What you need to do:
Only one stretch of the data below is wanted: the lines starting at the one with "Profil perusahaan (262, 2493)" and ending at the one with "TV e streaming (73, 816)", both included, given again exactly.

::: The records :::

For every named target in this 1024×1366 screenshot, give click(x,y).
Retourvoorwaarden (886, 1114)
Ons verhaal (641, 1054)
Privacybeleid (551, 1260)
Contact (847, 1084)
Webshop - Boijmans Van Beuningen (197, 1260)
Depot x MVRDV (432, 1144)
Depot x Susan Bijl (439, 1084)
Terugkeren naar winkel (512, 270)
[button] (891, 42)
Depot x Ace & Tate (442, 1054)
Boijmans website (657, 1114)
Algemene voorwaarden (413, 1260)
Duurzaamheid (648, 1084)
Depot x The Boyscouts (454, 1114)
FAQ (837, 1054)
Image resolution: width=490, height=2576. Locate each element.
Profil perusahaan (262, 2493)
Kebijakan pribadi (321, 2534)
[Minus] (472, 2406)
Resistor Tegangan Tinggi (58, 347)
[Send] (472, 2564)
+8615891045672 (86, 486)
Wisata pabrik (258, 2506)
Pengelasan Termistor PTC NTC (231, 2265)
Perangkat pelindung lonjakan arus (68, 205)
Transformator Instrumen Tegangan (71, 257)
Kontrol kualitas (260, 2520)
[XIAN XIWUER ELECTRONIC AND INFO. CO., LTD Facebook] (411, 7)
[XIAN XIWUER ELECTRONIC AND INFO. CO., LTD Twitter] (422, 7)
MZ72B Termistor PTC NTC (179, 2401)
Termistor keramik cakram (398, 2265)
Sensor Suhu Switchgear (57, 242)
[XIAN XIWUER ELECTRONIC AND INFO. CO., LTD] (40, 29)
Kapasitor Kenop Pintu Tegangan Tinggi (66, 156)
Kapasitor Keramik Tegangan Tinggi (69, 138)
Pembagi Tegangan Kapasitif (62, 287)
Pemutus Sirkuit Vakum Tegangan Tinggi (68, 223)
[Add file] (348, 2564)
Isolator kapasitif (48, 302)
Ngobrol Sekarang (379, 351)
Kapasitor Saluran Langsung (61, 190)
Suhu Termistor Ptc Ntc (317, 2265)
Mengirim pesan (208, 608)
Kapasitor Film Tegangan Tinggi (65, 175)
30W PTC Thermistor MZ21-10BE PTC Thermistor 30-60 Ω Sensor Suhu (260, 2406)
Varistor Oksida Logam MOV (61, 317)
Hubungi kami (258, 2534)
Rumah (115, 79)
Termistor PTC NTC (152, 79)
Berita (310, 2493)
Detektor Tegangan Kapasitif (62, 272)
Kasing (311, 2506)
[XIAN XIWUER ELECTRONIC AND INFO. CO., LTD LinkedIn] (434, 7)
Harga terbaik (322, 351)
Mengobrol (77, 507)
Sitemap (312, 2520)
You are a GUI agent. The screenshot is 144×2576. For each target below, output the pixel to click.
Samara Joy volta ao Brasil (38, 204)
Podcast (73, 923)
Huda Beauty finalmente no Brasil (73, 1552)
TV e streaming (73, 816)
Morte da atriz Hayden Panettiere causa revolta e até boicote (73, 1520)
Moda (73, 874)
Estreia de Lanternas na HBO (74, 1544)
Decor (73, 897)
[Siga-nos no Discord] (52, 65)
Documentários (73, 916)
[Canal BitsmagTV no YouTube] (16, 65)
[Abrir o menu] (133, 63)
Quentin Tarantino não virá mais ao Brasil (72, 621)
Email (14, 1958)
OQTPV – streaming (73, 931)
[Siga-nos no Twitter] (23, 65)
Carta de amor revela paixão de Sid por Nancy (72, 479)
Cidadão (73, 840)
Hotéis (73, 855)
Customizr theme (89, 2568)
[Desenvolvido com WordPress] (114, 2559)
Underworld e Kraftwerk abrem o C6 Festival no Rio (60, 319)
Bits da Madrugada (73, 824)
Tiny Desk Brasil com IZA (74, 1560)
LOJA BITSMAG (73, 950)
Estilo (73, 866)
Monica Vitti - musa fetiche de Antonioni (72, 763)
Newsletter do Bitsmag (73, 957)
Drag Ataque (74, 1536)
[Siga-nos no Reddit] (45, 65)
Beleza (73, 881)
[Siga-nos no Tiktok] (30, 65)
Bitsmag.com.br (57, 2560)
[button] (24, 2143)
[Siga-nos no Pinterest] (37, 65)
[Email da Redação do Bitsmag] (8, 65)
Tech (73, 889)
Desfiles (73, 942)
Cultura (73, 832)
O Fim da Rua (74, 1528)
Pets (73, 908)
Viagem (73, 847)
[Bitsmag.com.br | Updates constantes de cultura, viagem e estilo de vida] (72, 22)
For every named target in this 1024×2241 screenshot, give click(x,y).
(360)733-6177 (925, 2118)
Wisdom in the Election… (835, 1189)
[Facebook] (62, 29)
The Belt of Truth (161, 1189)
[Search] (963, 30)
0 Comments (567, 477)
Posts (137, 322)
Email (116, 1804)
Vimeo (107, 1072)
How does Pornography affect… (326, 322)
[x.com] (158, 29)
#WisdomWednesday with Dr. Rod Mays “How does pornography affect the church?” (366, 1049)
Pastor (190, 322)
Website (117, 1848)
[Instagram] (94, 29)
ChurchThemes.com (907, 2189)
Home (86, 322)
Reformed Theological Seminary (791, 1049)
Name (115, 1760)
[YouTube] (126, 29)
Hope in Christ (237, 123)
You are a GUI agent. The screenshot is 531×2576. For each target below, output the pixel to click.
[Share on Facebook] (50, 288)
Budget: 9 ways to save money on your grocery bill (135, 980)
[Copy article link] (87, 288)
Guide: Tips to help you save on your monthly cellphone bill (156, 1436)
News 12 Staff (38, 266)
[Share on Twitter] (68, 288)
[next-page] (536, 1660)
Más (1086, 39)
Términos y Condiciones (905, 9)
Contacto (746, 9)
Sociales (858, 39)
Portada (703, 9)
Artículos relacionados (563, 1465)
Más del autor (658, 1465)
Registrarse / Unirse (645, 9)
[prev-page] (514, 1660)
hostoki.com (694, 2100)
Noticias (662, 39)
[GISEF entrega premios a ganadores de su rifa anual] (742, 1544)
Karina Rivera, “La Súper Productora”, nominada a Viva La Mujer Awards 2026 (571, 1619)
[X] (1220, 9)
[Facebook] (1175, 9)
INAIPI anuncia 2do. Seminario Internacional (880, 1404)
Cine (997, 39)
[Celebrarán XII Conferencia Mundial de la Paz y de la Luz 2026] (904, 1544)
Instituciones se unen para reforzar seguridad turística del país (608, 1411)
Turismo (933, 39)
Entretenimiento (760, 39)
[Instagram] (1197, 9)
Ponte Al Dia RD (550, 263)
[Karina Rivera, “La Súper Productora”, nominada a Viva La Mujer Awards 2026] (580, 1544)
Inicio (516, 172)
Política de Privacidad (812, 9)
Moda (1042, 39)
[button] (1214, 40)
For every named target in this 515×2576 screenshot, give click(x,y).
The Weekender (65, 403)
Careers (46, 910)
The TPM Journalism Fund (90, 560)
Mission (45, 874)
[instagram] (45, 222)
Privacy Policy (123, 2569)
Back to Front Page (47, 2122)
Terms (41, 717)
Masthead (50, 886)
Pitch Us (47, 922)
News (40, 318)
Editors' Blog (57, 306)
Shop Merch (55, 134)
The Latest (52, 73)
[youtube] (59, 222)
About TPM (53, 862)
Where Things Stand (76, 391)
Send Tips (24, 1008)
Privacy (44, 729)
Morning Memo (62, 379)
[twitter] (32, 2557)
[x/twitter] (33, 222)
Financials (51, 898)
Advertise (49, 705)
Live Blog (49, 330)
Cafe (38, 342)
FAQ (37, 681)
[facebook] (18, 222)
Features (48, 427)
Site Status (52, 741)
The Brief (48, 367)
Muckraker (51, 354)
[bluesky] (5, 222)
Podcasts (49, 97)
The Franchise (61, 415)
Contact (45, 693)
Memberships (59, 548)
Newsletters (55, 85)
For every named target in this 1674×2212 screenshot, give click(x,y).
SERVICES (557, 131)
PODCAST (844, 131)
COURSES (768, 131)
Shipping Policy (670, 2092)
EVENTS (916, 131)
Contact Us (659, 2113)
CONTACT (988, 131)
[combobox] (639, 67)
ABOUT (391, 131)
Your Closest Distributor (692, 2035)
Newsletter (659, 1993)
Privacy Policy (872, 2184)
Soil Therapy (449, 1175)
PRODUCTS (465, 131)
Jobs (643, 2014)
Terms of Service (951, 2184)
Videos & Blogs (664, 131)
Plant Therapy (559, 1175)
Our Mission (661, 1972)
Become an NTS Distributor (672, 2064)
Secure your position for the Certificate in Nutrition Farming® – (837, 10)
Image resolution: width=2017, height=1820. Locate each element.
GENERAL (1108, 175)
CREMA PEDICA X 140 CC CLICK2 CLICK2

:::

Response box:
Profil perusahaan (262, 2493)
Kebijakan pribadi (321, 2534)
[Minus] (472, 2406)
Resistor Tegangan Tinggi (58, 347)
[Send] (472, 2564)
+8615891045672 (86, 486)
Wisata pabrik (258, 2506)
Pengelasan Termistor PTC NTC (231, 2265)
Perangkat pelindung lonjakan arus (68, 205)
Transformator Instrumen Tegangan (71, 257)
Kontrol kualitas (260, 2520)
[XIAN XIWUER ELECTRONIC AND INFO. CO., LTD Facebook] (411, 7)
[XIAN XIWUER ELECTRONIC AND INFO. CO., LTD Twitter] (422, 7)
MZ72B Termistor PTC NTC (179, 2401)
Termistor keramik cakram (398, 2265)
Sensor Suhu Switchgear (57, 242)
[XIAN XIWUER ELECTRONIC AND INFO. CO., LTD] (40, 29)
Kapasitor Kenop Pintu Tegangan Tinggi (66, 156)
Kapasitor Keramik Tegangan Tinggi (69, 138)
Pembagi Tegangan Kapasitif (62, 287)
Pemutus Sirkuit Vakum Tegangan Tinggi (68, 223)
[Add file] (348, 2564)
Isolator kapasitif (48, 302)
Ngobrol Sekarang (379, 351)
Kapasitor Saluran Langsung (61, 190)
Suhu Termistor Ptc Ntc (317, 2265)
Mengirim pesan (208, 608)
Kapasitor Film Tegangan Tinggi (65, 175)
30W PTC Thermistor MZ21-10BE PTC Thermistor 30-60 Ω Sensor Suhu (260, 2406)
Varistor Oksida Logam MOV (61, 317)
Hubungi kami (258, 2534)
Rumah (115, 79)
Termistor PTC NTC (152, 79)
Berita (310, 2493)
Detektor Tegangan Kapasitif (62, 272)
Kasing (311, 2506)
[XIAN XIWUER ELECTRONIC AND INFO. CO., LTD LinkedIn] (434, 7)
Harga terbaik (322, 351)
Mengobrol (77, 507)
Sitemap (312, 2520)
You are a GUI agent. The screenshot is 144×2576. For each target below, output the pixel to click.
Samara Joy volta ao Brasil (38, 204)
Podcast (73, 923)
Huda Beauty finalmente no Brasil (73, 1552)
TV e streaming (73, 816)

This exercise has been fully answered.